As we moved closer, I could see that the Ulsters on our left were holding formation. And then a moment later I felt the shock of finding we were in range, as a rattle of metallic pings tinged off the sides of the landing craft. A hail of what must have been machine guns bullets hit us. I could hear them whipping through the air. In an instant reflex, we all cowered down below the hull. The moment we let down the ramp, we would be fired on. We were in their sights.
‘Be ready,’ I roared to Sergeant Taylor, ‘to give the order to disembark!’
My watch had 07.25 precisely. I risked looking to my right to the line of Borderers’ landing craft and then left to the Ulsters’. They had all halted or were slowing but none had let down their ramps. Why the moment of hesitation? A sense of ‘you first’? Were they waiting for one craft to charge the beach and attract fire before giving the order to disembark? Surely not.
We were not now under fire. Now was the time to go, wha
tever any other commander decided. On the beach I saw two disabled and abandoned amphibious tanks. Had there been a successful landing? Had some broken through? Where?
The Ulsters’ ramp inched forward, and I shouted, ‘Now!’
Grinding, cranking down through what sounded like rusty gears, the ramp splashed into the water. Grabbing the handrail, losing my slippery footing, almost falling as the craft suddenly shifted, I scrambled down. The shock of the water sharpened my senses even more. Up to my waist, it made me pump my legs and move. The Borderers followed.
I turned to Sergeant Taylor and, as he opened his mouth to speak, he was hit in the face. He toppled forward, instantly dead, knocked me down and saved my life. Others pulled at the straps of my pack and I spluttered upright and waded ashore, soaked, breathless with shock.
Enemy fire was sporadic. Thoughts flickered. Perhaps they were too few to direct their guns at every landing craft at once. But they clearly had snipers, perhaps in the tall houses I could see, picking off the first down the ramps, those men moving so, so slowly through the water. And one of them had missed me and killed my sergeant.

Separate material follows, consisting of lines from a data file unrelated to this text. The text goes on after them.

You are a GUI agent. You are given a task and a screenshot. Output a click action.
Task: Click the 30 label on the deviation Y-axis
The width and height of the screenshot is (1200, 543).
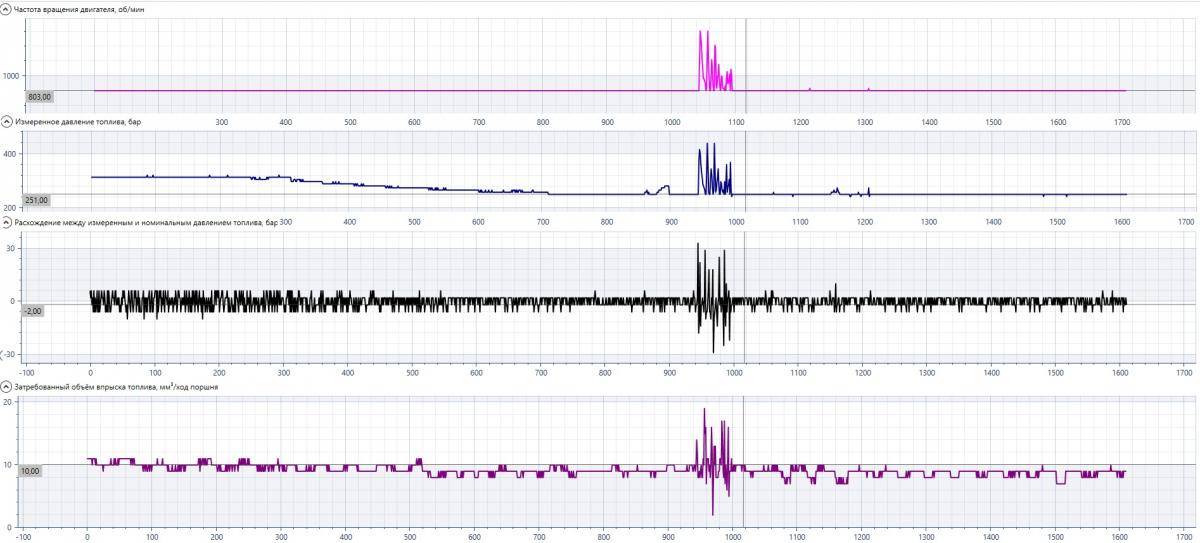pos(11,248)
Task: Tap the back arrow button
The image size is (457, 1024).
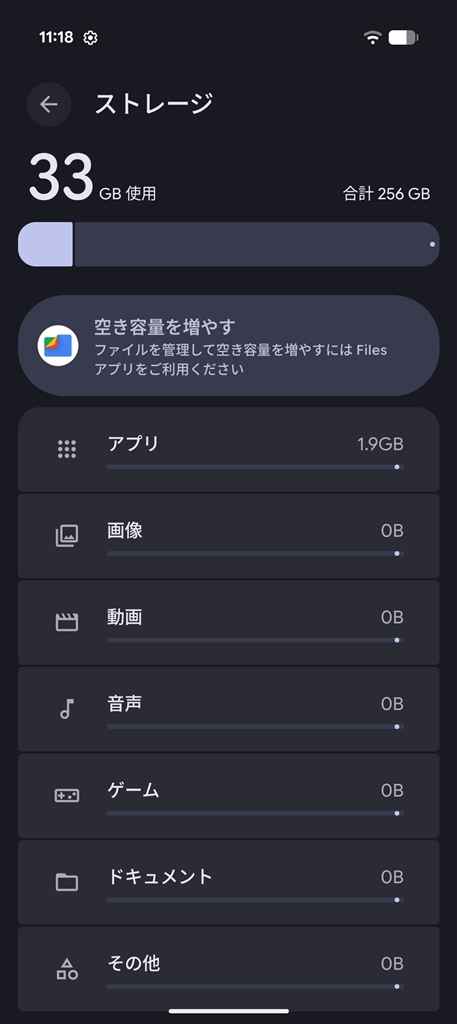Action: [x=49, y=104]
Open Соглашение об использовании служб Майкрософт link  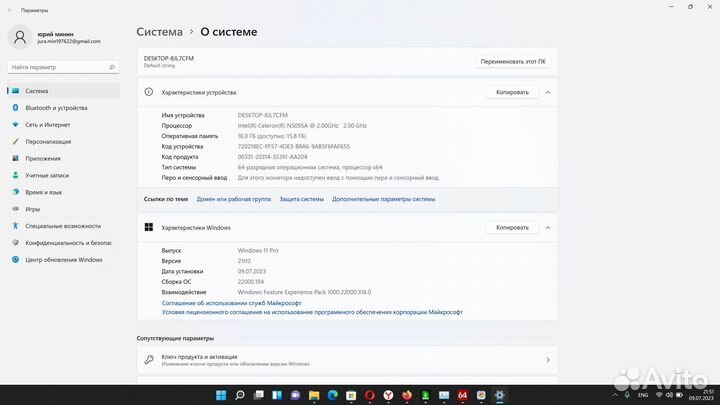tap(231, 302)
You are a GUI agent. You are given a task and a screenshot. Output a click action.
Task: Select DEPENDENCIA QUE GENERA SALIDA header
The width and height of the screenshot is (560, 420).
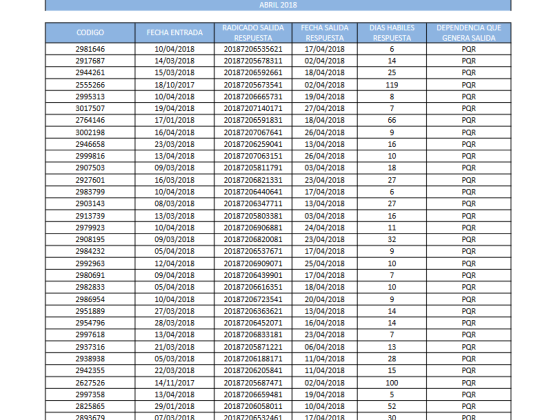click(x=469, y=32)
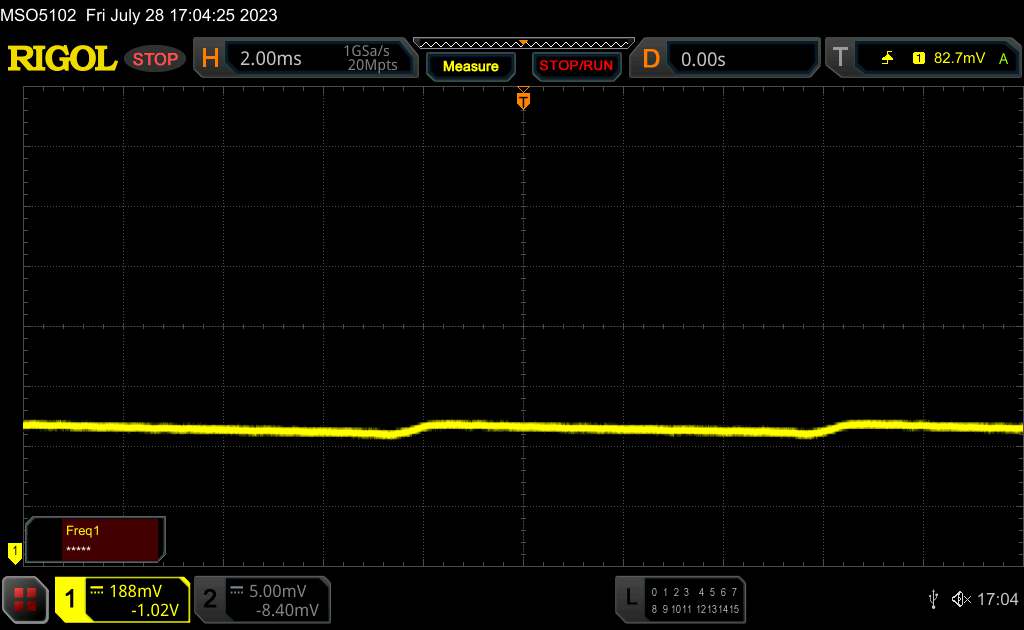Click the T trigger settings icon
Screen dimensions: 1024x630
point(839,59)
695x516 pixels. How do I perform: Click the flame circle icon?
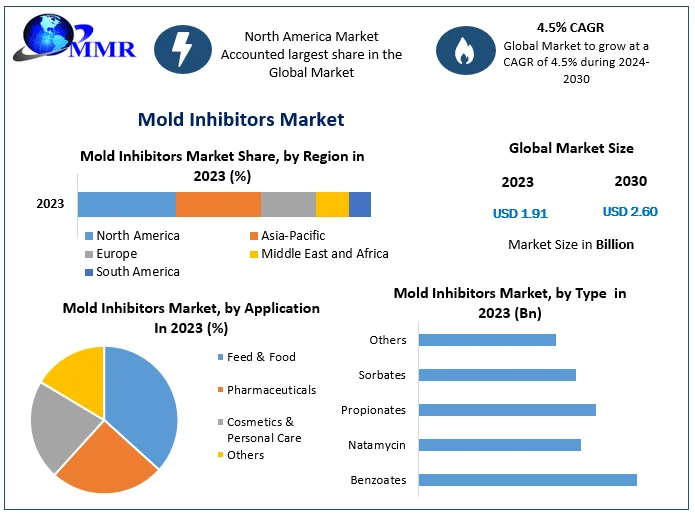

Now on wet sand, I ran, half falling as it gave way under my boots, and made for the sanctuary of an abandoned tank. Taking cover behind it were half a dozen other Borderers. At that moment, a landing craft behind us was hit by a shell, killing and maiming many, buckling the hull. Clearly the Germans had wheeled artillery into their defensive line, and the tank was a big target; we had to move, get off the beach. Ahead of us, out in the open, a young recruit, clearly terrified, was digging feverishly with his entrenching tool. He made me move. Roaring for them to gather round me, I ran out with my men from behind the tank, a spray of machine gun fire throwing up sand in front of me, and I grabbed the at the boy’s pack and dragged him behind me. We were forty yards from the sea wall and safety.